- [What to work on]: Reproduce the full listing below word for word, leaving out the pictures.

- [Available records]:
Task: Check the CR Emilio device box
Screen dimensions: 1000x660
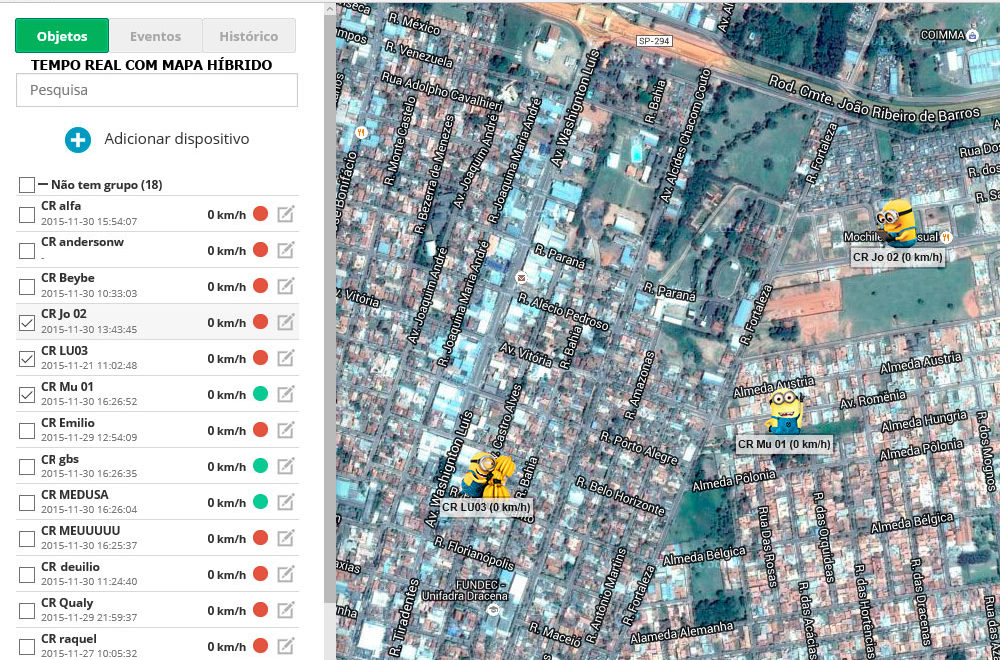Action: [27, 431]
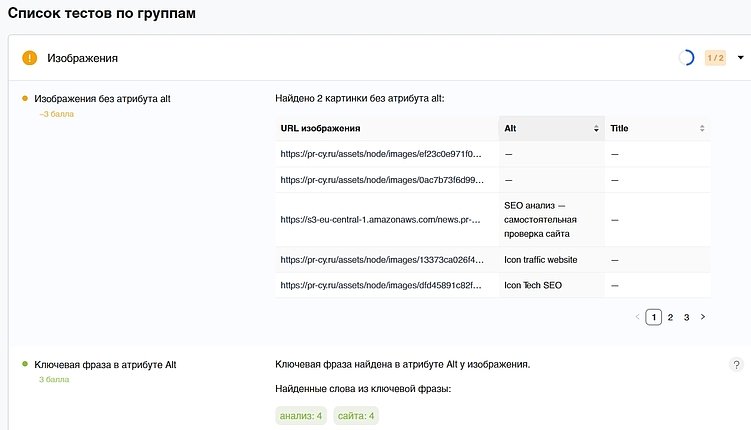Click the circular progress indicator in header

click(686, 58)
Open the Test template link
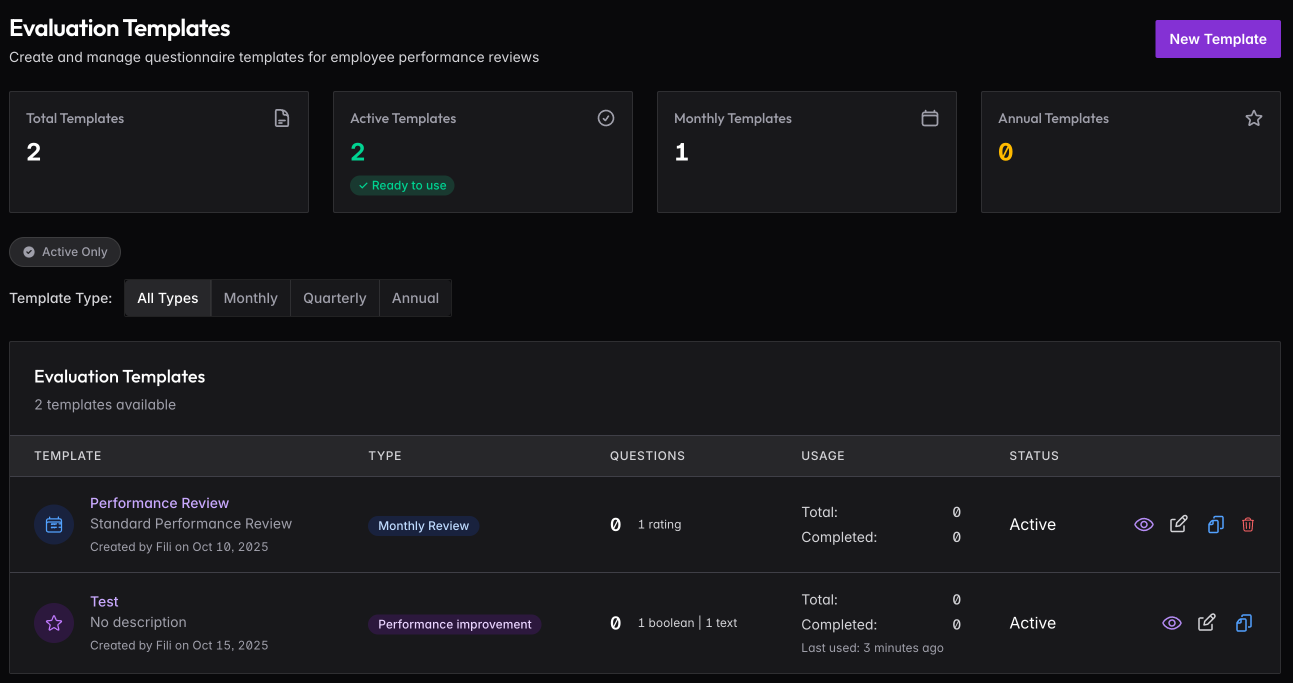 point(104,602)
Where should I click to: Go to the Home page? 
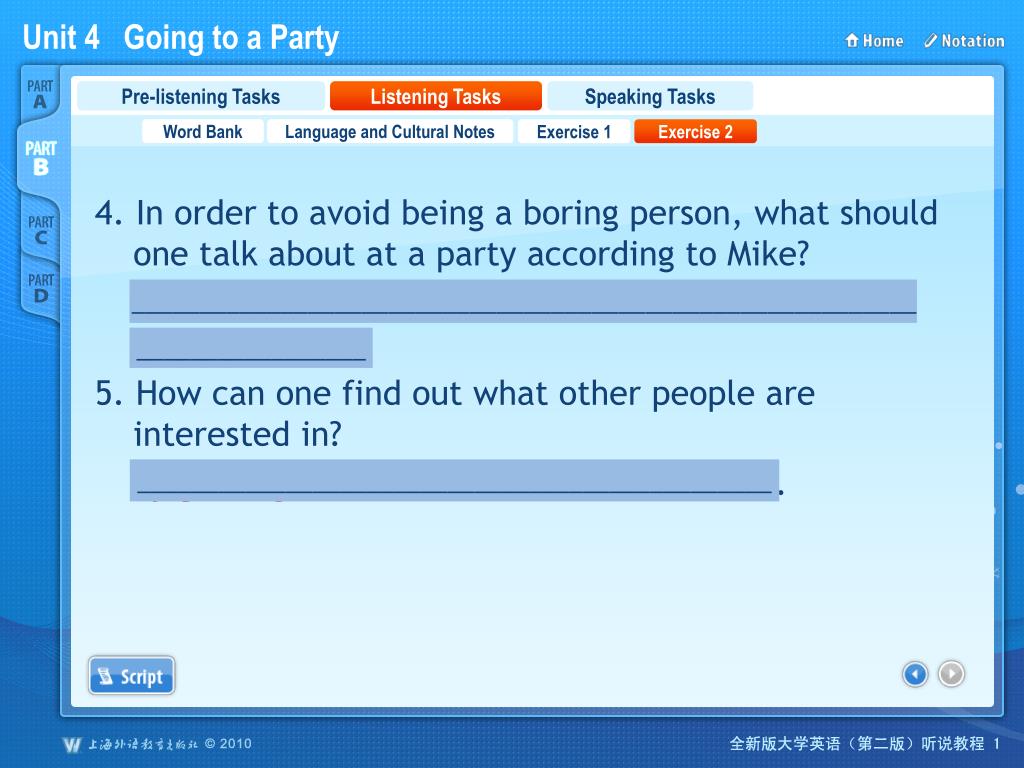point(874,41)
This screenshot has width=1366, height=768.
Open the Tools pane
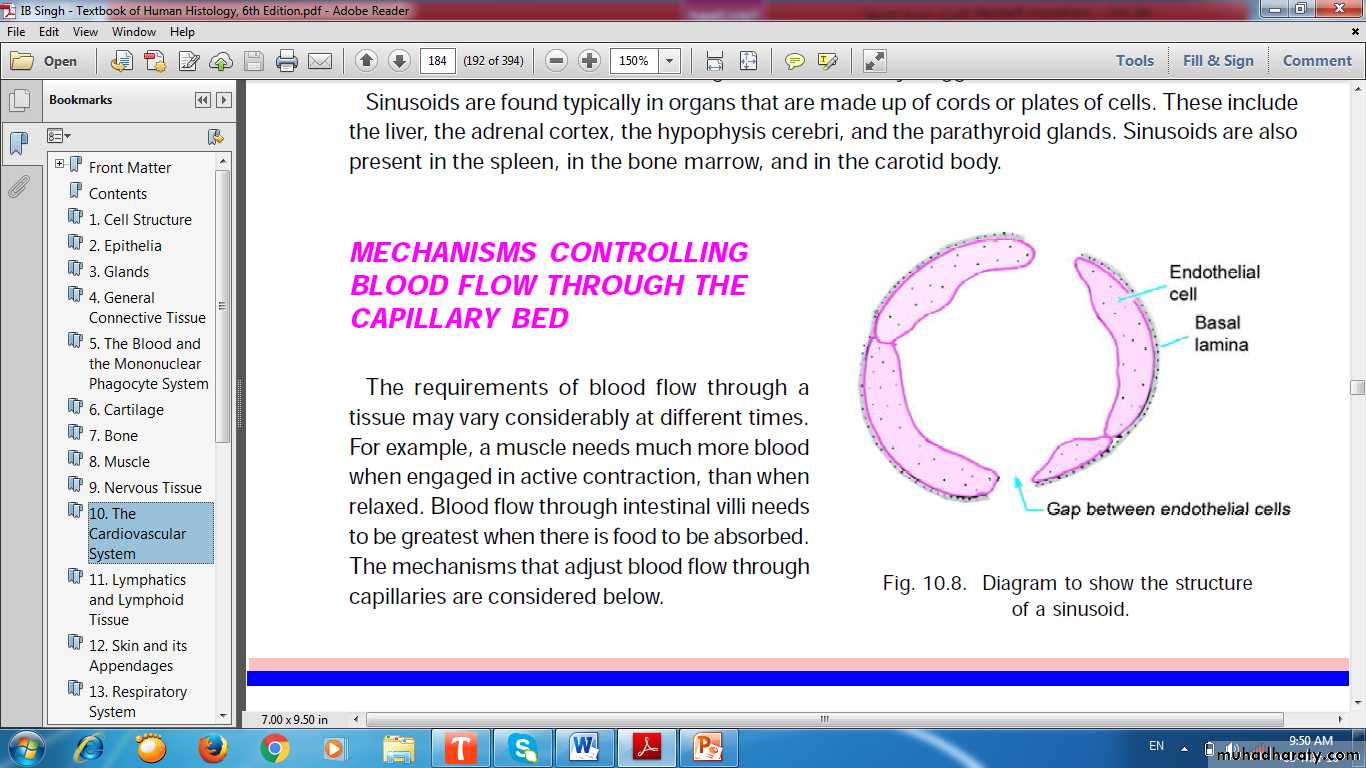tap(1134, 61)
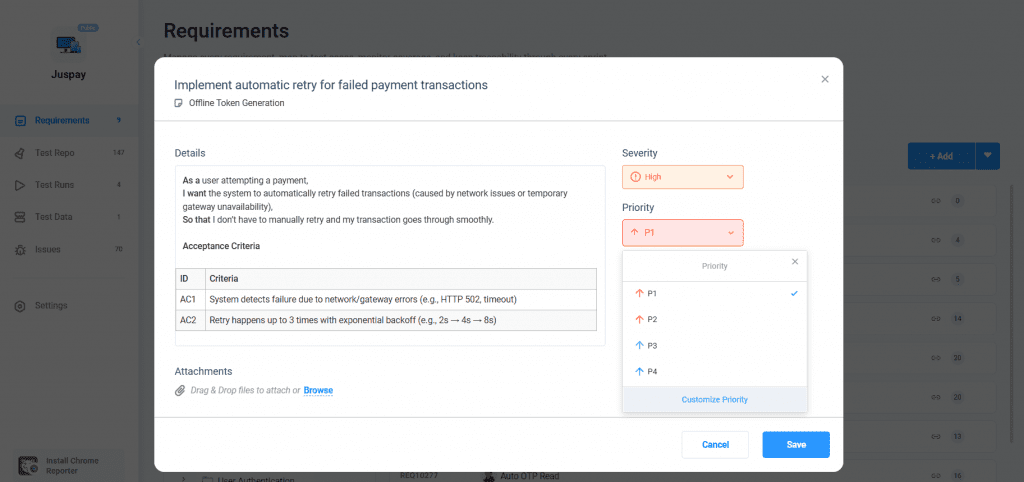The image size is (1024, 482).
Task: Click the Test Data sidebar icon
Action: pyautogui.click(x=21, y=217)
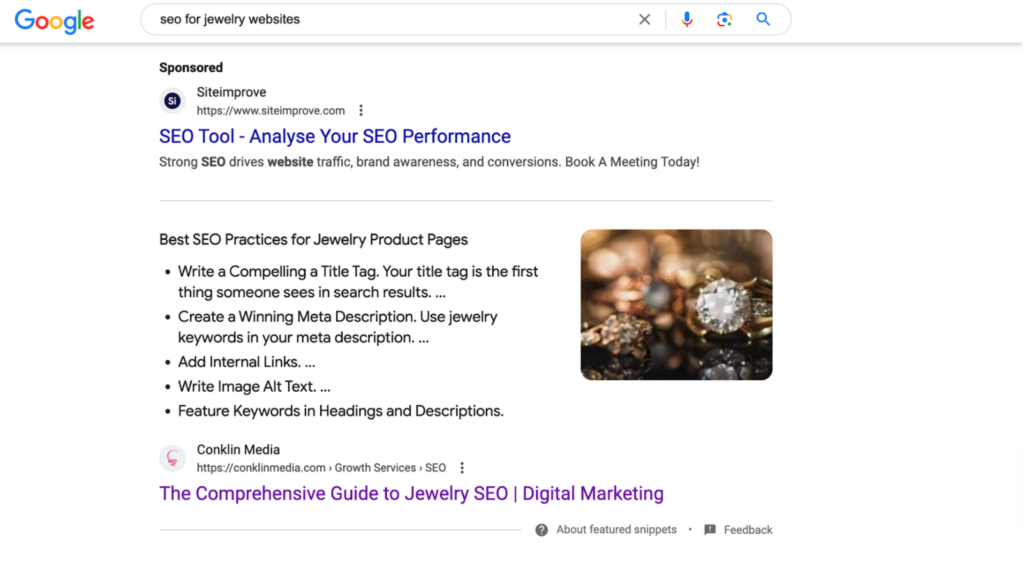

- [Written response]:
Task: Check the CR Emilio device box
Screen dimensions: 1000x660
Action: [27, 431]
Click the circular progress indicator in header

click(686, 58)
Open the Test template link
 point(104,602)
Where should I click to: Go to the Home page? 
point(874,41)
This screenshot has width=1366, height=768.
Open the Tools pane
tap(1134, 61)
The image size is (1024, 482).
Task: Click the Test Data sidebar icon
Action: pyautogui.click(x=21, y=217)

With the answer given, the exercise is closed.